Russia called Berlin’s view that the issue had been resolved through reparations after the Second World War “unacceptable and unconvincing”, adding that the “humanitarian gesture” made by Germany in 2019 to fund the modernisation of a St. Petersburg hospital and the building of a German-Russian cultural centre to commemorate the victims of the siege had not been carried out and was nevertheless “not comparable to the scale of the tragedy of Leningrad”.
This year marked the 80th anniversary of the end of the almost 900-day siege of Leningrad, which resulted in the deaths of around 1 million people.
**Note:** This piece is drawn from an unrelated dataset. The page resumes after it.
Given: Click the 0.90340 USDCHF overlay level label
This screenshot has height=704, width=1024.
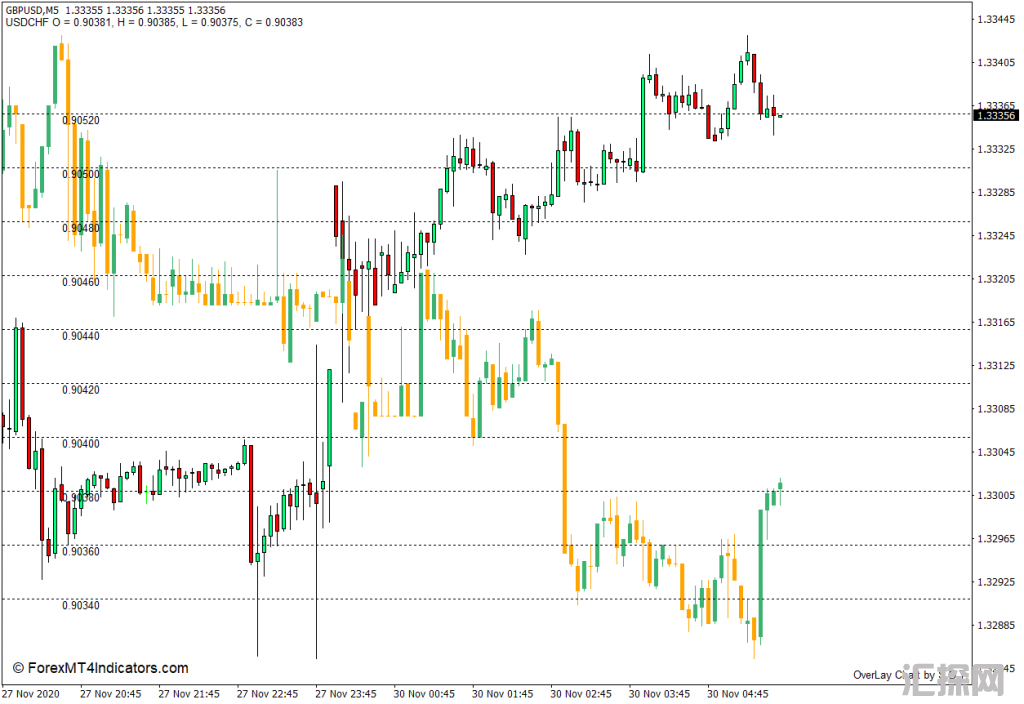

Germany officially recognises the siege as a “terrible war crime”.
In January, Russian President Vladimir Putin and Belarusian leader Alexander Lukashenko inaugurated a new memorial to the victims of the siege outside St. Petersburg, with Putin using his speech at the ceremony to condemn “Russophobia” across Europe and to accuse the current Ukrainian government of “glorifying Hitler’s followers”.